An article in Sunday’s New York Times lays out some pretty harsh facts. The Academy Awards telecast ratings were already dropping before the pandemic, and the number of people tuning in to other awards shows during the pandemic year has been drastically low. These two trains could collide next week at Los Angeles’s Union Station, where the 93rd Oscars will be held, and it may mean a tipping point of irrelevancy for this grand institution.

The film with the highest number of nominations, Mank, has only 18 percent name recognition amongst “active film watchers,” according to a research firm. 23.6 million people watched the Oscars last year, which is a lot of people, but that number is down 44 percent from 2104. (The record was 57.2 million viewers in 1998.) Ratings for the Golden Globes dipped 60 percent this year. And the rates that ABC is charging for advertising is down 13 percent.

It’s more than just the movie biz’s ego at stake. An entire sector of the entertainment industry is reliant on Oscar campaigning, and all the ad buys and (in a non-pandemic year) the catered lunches those campaigns represent. Hollywood needs the Oscars to succeed.

While there isn’t much that the Academy can do to get people to turn the damn show on in the first place next Sunday, the people they’ve hired to produce it, Steven Soderbergh, Stacey Sher, and Jesse Collins, are doing everything they can to retain eyeballs that may take a glance.

In what may ultimately prove to be a genius move, the Academy has hired what can safely be called “constructive critics” of past shows. Soderbergh, who has attended in person twice (first as a best screenwriter nominee for sex, lies, and videotape, then winning best director for Traffic, beating himself for Erin Brockovich), had, as the paper put it, “complaints.” He’s felt, both in the audience and watching at home, that the show “lacks intimacy.”

Stacey Sher said her first time attending, as an executive producer on Pulp Fiction, was anti-climactic. “When I got out of the car and saw those giant Oscars, it was one of the most mind-blowing moments in my life,” she said, before admitting it was “downhill from there.”

In addition to being adamant that the show not be held over Zoom (this was in his contract) the director, who led the Directors Guild return-to-work task force, has stressed that this year’s show will definitely represent change, and even though the nominees may be all over the world, there will be a consistent look and feel to the show.

For those nominees who can not come to Union Station, there will be remote hubs in 20 other locations, the largest of which will be in London.

To make this happen, there will be substantial COVID-19 safety measures, which the Times reports will be a third of the production costs.

In an earlier conversation with The Hollywood Reporter, Soderbergh said that there will be a “very rigorous and specific aesthetic approach to the show” and that “each of those remotes have some direct sort of visual correlation to what we’re doing or at least contribute to the movie-like feel of what we’re doing in terms of where they will be.”

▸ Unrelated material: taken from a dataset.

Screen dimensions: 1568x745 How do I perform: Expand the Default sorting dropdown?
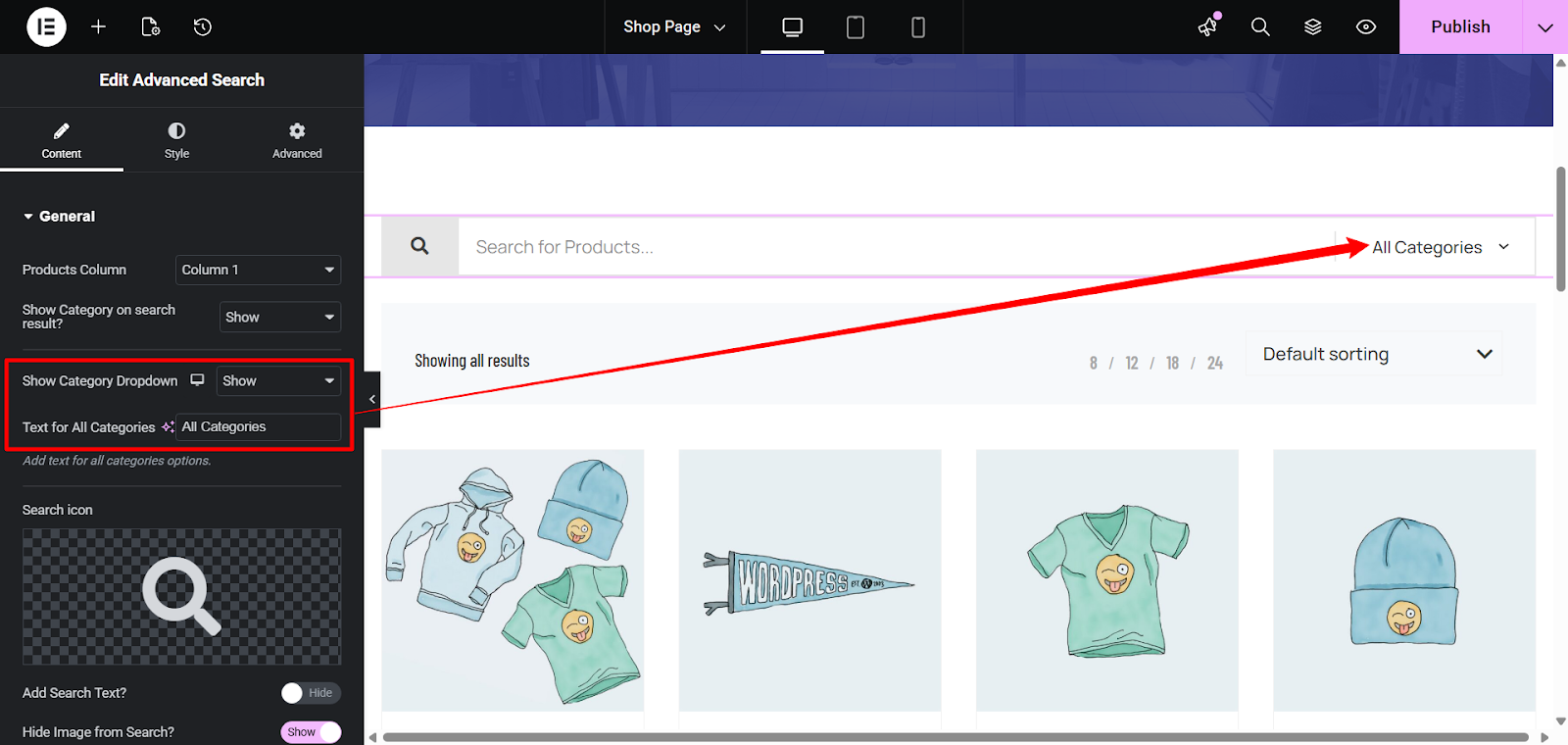[x=1374, y=354]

While remaining somewhat vague, the producers said that each section of the broadcast will be like an “act,” and that each nominee, in every category, was interviewed at length, so the show’s writers could have a backstory to give to the presenters. “They have a lot more to do here than a typical presenter situation,” Soderbergh said. “It’s their act, and they’re out there telling these stories.”

Concerning the challenges of preparing a live show during a pandemic with the fate of an institution on his shoulders, the never tight-lipped Soderbergh didn’t hold back: “This thing is a fucking bronco and it will be right up until show time.”